-------- INFORMATION SHOWN

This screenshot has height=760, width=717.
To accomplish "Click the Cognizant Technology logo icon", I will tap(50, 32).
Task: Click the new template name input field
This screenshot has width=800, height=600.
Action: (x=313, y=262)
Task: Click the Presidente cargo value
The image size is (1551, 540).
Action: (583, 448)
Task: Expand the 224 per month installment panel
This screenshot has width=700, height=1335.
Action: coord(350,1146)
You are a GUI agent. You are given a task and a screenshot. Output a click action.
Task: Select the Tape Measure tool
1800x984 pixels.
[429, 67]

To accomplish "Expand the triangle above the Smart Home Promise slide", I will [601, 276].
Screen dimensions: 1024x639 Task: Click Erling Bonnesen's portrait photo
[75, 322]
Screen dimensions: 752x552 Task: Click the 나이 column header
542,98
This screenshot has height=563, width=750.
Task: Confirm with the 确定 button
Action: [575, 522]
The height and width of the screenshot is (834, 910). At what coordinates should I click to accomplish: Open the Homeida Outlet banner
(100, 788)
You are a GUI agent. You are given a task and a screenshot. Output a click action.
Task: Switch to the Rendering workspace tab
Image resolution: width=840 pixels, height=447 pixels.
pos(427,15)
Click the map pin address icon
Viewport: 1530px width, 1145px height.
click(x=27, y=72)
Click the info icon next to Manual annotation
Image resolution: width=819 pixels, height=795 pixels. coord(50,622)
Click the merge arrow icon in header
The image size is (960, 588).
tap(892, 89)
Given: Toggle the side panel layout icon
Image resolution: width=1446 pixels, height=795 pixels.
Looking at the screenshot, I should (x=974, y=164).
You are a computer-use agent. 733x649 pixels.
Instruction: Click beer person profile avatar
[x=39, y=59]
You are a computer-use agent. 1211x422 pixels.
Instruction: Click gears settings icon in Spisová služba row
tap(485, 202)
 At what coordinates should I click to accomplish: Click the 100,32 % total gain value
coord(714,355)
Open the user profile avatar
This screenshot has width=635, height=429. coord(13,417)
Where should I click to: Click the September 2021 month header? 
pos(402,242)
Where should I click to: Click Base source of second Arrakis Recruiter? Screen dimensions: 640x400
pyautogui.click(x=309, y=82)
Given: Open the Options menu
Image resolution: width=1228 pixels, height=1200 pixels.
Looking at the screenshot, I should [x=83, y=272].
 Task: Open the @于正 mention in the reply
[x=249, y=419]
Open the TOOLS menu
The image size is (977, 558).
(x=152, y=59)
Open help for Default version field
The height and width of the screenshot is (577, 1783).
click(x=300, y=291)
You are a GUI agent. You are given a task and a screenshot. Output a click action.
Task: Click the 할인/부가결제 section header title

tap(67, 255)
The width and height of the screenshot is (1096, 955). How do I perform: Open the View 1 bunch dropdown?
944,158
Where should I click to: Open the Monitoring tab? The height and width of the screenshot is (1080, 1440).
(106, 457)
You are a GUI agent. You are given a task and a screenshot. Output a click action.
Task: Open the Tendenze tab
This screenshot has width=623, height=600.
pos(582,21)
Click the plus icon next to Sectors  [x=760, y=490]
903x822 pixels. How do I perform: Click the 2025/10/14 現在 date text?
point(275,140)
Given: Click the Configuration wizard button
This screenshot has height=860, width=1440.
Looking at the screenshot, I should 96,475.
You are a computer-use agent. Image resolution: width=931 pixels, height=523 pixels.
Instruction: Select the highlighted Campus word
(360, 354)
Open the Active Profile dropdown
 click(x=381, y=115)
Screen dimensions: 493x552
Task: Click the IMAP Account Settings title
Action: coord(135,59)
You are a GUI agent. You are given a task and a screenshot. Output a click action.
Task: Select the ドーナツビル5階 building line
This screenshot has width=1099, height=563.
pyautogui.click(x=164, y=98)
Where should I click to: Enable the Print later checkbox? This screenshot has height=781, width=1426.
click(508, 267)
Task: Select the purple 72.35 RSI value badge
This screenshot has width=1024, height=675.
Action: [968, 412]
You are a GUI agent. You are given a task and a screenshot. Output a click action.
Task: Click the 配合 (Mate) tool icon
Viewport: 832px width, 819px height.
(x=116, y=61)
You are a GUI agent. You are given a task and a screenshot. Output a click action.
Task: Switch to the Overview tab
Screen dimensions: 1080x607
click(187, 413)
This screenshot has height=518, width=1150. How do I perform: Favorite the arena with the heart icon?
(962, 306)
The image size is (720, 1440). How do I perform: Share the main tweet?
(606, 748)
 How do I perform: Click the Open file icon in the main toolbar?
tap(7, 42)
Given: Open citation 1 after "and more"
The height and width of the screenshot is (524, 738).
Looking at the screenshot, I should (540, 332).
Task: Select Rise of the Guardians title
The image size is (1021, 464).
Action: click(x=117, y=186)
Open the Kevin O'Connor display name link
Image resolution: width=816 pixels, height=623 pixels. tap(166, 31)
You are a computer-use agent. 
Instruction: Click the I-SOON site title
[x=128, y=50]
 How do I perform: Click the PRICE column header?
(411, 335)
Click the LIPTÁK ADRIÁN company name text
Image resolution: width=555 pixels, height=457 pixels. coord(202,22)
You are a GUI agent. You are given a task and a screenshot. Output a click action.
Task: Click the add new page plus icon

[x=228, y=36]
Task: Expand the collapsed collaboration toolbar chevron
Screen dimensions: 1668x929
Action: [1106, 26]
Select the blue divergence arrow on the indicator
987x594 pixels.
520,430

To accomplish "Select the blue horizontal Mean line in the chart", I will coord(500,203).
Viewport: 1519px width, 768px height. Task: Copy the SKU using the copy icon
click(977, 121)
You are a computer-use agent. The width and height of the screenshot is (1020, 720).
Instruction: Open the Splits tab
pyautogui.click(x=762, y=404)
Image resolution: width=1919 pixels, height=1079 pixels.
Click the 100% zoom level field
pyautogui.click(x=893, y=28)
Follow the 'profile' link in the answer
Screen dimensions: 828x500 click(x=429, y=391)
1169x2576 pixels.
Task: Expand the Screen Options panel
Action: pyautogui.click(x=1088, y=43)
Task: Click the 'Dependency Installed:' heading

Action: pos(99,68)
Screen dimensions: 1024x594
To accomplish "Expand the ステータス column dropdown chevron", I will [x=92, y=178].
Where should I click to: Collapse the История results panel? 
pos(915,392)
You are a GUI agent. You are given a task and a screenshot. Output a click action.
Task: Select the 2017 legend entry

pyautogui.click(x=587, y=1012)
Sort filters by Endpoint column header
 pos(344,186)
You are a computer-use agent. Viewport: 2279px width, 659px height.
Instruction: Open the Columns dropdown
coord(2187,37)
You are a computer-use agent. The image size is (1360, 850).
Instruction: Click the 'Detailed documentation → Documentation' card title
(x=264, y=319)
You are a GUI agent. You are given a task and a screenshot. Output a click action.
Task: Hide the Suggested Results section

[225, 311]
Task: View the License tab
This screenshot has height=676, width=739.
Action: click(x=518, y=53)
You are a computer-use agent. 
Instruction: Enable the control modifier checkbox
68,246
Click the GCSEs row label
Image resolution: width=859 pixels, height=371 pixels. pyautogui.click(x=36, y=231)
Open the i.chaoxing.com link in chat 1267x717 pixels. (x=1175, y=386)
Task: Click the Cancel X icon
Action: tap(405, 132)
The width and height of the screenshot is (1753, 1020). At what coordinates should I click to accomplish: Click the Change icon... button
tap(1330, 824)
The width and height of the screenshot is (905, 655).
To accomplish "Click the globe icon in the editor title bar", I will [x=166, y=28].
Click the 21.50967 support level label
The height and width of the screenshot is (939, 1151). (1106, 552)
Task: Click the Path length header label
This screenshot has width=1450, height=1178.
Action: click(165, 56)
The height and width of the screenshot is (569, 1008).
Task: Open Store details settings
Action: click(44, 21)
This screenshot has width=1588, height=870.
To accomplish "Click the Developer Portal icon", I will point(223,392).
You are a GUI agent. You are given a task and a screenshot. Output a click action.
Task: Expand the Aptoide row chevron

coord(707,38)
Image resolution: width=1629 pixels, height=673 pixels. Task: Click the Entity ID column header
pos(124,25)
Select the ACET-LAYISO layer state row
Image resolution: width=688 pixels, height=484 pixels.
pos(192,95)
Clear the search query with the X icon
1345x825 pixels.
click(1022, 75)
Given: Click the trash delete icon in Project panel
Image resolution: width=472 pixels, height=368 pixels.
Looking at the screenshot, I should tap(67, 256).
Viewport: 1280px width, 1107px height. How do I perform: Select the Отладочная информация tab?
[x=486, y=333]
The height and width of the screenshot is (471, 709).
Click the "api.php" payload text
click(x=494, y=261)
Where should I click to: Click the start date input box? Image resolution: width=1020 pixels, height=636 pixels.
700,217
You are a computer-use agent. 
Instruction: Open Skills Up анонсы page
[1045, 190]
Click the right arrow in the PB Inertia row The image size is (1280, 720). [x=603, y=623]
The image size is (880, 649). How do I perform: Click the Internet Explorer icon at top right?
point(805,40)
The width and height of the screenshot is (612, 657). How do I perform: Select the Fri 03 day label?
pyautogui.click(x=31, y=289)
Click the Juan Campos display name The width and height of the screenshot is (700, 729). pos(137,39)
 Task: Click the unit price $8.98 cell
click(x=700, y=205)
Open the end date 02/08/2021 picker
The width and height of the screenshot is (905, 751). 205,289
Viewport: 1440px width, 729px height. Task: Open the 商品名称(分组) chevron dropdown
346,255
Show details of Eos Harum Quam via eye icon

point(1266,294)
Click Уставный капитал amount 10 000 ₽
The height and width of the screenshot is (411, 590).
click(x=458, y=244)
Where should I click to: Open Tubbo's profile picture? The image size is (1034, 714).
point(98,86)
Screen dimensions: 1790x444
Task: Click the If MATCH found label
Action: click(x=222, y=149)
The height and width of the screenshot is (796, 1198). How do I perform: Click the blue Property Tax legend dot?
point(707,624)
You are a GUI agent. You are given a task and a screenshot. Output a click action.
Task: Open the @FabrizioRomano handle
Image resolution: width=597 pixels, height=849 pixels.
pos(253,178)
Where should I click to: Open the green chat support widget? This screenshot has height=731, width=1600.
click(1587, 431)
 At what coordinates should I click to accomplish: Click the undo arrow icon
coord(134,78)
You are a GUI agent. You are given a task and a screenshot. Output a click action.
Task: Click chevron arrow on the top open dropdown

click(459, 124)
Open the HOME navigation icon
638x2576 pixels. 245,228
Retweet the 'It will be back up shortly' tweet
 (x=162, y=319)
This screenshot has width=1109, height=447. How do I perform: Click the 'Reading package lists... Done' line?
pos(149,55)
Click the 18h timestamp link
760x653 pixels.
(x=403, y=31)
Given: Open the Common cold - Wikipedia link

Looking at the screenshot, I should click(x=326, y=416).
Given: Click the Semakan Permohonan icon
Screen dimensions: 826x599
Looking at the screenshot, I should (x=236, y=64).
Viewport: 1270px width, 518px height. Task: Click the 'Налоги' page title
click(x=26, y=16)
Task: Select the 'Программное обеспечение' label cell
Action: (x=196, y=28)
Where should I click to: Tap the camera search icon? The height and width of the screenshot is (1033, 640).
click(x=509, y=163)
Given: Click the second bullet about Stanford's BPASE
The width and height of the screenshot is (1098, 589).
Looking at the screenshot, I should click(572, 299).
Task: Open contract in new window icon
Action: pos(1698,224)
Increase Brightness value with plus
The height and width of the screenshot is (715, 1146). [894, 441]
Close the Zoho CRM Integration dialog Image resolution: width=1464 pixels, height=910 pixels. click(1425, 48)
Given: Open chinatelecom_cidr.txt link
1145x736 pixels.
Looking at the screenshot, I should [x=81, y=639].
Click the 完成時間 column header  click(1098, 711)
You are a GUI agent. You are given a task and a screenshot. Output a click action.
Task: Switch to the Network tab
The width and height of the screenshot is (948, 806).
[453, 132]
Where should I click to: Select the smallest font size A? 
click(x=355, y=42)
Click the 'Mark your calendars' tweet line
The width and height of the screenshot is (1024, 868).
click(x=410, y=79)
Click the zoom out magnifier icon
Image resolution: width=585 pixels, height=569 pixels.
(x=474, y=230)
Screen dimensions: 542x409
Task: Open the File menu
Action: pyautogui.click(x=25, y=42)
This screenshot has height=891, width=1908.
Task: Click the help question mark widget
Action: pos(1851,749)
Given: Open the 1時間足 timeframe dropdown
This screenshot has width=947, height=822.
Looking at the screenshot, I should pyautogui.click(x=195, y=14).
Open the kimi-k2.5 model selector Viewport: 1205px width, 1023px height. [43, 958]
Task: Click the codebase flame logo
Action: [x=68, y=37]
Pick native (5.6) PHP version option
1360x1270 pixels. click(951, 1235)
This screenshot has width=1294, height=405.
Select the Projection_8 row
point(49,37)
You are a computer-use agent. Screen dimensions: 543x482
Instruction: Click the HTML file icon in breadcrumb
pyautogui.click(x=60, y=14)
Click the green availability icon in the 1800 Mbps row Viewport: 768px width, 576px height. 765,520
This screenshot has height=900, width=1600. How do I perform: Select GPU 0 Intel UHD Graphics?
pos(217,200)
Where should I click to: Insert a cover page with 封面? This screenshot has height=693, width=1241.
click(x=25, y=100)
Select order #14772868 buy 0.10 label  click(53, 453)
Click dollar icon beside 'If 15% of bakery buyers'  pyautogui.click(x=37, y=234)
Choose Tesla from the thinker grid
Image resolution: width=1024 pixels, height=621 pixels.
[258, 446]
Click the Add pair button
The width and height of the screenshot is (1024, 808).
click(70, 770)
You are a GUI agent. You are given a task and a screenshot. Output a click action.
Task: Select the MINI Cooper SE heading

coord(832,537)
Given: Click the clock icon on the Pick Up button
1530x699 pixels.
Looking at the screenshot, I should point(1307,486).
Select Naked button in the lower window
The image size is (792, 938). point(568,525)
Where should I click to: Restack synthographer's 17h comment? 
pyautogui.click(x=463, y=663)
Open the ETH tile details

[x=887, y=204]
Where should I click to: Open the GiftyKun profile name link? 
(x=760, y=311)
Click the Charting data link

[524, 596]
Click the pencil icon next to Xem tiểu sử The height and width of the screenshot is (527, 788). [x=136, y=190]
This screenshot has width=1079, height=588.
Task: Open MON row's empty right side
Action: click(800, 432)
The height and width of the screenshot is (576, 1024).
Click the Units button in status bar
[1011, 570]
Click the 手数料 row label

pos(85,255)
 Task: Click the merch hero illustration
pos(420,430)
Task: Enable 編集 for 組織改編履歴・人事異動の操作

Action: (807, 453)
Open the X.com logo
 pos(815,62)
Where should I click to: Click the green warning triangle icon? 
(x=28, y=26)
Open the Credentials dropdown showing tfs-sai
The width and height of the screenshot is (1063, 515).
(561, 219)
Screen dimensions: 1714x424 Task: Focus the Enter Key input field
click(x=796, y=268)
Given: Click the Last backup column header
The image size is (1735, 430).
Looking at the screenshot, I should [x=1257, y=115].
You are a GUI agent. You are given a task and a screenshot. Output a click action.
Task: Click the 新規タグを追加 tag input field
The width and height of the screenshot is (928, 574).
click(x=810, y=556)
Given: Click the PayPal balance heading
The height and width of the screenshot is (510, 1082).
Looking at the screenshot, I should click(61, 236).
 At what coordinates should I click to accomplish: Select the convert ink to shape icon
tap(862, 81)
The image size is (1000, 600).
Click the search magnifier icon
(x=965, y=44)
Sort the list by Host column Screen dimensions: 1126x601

----------------

THE PROBLEM
Looking at the records above, return exactly the lines from the line with "Viewport: 1270px width, 518px" to the line with "Given: Click the second", both ends included.

FINAL ANSWER
Viewport: 1270px width, 518px height. Task: Click the 'Налоги' page title
click(x=26, y=16)
Task: Select the 'Программное обеспечение' label cell
Action: (x=196, y=28)
Where should I click to: Tap the camera search icon? The height and width of the screenshot is (1033, 640).
click(x=509, y=163)
Given: Click the second bullet about Stanford's BPASE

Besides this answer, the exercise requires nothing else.